__Provided data__.

--------------------------------

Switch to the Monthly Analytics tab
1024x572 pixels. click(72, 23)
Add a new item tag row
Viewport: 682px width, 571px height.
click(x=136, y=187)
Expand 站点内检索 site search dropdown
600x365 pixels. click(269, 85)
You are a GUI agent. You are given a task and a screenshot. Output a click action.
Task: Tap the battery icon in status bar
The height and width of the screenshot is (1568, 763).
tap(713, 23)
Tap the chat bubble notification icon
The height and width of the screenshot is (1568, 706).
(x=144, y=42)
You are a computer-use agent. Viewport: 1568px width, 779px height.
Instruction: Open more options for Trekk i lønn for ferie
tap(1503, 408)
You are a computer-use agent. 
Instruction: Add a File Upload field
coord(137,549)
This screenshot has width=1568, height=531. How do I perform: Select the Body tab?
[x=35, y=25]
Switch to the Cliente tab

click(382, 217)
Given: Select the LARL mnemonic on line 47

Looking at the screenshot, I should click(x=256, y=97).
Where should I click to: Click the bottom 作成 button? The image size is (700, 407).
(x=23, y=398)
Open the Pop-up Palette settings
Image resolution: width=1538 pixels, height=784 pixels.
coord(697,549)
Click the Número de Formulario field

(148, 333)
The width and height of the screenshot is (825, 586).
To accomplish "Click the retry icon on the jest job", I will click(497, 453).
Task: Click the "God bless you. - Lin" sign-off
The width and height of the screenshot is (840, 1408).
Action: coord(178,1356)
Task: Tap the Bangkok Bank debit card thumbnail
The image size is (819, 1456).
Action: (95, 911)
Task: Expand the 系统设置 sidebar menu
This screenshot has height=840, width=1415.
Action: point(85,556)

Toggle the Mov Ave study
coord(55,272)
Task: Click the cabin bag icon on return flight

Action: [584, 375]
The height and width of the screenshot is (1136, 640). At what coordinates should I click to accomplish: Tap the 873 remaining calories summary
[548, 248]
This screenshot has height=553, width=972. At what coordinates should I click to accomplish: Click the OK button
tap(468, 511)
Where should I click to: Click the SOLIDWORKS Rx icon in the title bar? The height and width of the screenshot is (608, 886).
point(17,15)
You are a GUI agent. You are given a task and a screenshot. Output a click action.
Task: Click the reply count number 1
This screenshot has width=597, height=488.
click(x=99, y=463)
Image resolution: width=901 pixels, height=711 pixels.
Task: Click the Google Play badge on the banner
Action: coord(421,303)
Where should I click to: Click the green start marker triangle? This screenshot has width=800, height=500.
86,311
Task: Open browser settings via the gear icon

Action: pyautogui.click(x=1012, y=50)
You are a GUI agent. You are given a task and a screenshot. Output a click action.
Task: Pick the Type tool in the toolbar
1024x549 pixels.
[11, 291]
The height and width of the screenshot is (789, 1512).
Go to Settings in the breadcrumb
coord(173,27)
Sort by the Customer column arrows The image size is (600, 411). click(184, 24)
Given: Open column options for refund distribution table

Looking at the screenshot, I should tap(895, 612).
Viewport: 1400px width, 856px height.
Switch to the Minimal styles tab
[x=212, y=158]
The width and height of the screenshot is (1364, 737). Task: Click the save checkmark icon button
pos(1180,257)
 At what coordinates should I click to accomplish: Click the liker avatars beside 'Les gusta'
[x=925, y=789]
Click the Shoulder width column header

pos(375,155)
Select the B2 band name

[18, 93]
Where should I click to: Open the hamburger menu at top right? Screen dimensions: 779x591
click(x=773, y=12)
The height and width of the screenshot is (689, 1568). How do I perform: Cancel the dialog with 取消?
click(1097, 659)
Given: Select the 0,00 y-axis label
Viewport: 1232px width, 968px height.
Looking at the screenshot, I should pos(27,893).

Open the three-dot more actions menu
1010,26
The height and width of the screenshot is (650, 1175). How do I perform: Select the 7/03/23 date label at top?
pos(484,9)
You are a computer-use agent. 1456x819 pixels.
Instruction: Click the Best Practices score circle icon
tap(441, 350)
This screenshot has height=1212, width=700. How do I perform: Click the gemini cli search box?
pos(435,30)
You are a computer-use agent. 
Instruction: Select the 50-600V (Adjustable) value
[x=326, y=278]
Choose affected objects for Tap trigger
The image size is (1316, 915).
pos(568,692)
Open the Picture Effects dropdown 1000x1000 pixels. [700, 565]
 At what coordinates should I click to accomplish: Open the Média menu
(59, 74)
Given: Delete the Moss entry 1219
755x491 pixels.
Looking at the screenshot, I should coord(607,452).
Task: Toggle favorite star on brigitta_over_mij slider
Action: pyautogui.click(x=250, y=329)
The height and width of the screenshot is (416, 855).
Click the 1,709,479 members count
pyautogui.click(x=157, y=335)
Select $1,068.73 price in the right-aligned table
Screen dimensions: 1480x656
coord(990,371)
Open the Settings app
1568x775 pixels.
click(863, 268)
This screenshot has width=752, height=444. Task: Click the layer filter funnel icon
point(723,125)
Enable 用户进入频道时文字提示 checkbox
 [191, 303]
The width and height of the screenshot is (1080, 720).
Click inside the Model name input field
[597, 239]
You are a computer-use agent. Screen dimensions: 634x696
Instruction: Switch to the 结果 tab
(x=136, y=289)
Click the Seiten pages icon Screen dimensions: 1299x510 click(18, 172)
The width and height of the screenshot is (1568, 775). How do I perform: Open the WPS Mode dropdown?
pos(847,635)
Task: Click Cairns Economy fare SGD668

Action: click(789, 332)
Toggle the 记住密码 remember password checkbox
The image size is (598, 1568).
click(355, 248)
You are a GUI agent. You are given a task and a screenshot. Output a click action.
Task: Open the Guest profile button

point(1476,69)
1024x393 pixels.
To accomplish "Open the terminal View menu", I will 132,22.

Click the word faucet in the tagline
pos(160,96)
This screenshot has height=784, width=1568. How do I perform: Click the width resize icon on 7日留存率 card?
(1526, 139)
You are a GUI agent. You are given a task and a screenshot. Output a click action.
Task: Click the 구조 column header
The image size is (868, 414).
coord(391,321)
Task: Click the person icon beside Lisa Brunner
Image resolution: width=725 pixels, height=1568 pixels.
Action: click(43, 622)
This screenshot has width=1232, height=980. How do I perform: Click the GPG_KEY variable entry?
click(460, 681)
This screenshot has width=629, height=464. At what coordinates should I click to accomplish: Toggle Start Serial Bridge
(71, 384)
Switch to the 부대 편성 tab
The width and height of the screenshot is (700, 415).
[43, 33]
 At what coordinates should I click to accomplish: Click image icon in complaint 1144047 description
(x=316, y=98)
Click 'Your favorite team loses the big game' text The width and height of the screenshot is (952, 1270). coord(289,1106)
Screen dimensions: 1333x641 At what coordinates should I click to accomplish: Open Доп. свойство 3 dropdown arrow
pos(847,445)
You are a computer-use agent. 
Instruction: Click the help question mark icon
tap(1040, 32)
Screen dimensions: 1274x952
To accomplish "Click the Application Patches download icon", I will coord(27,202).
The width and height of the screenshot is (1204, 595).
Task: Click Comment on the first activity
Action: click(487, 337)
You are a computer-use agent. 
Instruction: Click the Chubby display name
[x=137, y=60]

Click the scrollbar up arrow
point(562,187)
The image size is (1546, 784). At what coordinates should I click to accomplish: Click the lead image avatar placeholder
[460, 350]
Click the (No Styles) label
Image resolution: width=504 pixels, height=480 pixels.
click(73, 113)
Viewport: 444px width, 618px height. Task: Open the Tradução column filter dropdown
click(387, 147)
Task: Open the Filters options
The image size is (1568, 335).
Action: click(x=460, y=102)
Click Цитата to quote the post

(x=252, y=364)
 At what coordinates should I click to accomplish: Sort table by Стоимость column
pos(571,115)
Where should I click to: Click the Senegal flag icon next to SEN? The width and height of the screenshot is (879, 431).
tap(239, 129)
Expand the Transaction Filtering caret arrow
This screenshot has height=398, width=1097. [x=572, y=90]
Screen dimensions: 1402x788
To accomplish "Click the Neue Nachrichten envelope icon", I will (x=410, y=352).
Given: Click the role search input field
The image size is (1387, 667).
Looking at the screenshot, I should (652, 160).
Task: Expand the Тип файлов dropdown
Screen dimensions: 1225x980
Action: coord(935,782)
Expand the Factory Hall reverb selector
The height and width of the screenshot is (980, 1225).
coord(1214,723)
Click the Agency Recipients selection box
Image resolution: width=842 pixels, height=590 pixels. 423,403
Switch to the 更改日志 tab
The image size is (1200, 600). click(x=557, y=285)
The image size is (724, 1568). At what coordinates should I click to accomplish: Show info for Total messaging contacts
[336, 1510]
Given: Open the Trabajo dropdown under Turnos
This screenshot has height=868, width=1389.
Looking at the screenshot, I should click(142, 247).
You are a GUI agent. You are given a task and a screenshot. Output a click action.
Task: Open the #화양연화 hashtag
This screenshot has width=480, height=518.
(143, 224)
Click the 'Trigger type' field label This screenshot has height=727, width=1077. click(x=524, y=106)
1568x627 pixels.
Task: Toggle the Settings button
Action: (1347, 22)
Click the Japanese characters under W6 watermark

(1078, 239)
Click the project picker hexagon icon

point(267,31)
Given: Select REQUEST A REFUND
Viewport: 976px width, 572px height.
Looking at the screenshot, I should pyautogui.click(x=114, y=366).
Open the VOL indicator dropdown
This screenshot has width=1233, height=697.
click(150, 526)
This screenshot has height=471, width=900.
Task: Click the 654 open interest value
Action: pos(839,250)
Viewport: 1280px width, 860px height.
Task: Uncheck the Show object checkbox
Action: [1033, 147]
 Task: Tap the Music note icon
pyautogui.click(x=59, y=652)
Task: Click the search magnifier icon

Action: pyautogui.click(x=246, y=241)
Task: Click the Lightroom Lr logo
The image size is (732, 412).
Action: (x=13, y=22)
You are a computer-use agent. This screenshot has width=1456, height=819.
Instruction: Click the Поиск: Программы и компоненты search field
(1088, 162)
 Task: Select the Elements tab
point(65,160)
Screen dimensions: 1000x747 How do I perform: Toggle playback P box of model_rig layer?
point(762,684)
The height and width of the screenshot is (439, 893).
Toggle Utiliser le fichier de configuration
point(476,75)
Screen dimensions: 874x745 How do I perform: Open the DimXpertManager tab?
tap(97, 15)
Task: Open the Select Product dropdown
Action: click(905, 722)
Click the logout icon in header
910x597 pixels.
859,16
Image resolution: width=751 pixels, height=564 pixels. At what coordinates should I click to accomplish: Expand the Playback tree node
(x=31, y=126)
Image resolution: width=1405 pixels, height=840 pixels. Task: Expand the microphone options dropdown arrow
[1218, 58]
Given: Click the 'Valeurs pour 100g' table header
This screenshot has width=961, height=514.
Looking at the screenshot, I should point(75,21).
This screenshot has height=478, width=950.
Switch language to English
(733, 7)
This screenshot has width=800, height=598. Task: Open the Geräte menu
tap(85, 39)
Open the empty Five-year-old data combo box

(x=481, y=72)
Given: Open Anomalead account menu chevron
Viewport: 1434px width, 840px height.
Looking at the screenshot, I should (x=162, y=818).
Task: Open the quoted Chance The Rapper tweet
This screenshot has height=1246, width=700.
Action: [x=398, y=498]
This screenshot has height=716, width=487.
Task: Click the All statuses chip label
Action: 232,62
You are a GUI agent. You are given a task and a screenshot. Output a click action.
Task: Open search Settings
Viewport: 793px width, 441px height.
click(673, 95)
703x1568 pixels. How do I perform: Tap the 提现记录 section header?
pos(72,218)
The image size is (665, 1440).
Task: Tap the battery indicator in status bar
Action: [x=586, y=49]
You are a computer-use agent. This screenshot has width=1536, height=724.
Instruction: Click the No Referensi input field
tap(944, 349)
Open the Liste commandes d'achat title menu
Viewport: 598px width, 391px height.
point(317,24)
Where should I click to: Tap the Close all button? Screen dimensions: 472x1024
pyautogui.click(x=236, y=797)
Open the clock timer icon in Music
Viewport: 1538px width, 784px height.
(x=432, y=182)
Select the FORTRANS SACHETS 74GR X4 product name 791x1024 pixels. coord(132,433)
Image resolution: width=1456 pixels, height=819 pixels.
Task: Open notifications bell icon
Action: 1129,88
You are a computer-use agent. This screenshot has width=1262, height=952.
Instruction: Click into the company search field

--------------------------------

__Work request__. Produce only the lines from the line containing "Task: Tap the Bangkok" through the line containing "Task: Click the reply count number 1", inclusive of both, exactly as they stand in the entries above.

__Completed task__.
Task: Tap the Bangkok Bank debit card thumbnail
The image size is (819, 1456).
Action: (95, 911)
Task: Expand the 系统设置 sidebar menu
This screenshot has height=840, width=1415.
Action: point(85,556)

Toggle the Mov Ave study
coord(55,272)
Task: Click the cabin bag icon on return flight

Action: [584, 375]
The height and width of the screenshot is (1136, 640). At what coordinates should I click to accomplish: Tap the 873 remaining calories summary
[548, 248]
This screenshot has height=553, width=972. At what coordinates should I click to accomplish: Click the OK button
tap(468, 511)
Where should I click to: Click the SOLIDWORKS Rx icon in the title bar? The height and width of the screenshot is (608, 886).
point(17,15)
You are a GUI agent. You are given a task and a screenshot. Output a click action.
Task: Click the reply count number 1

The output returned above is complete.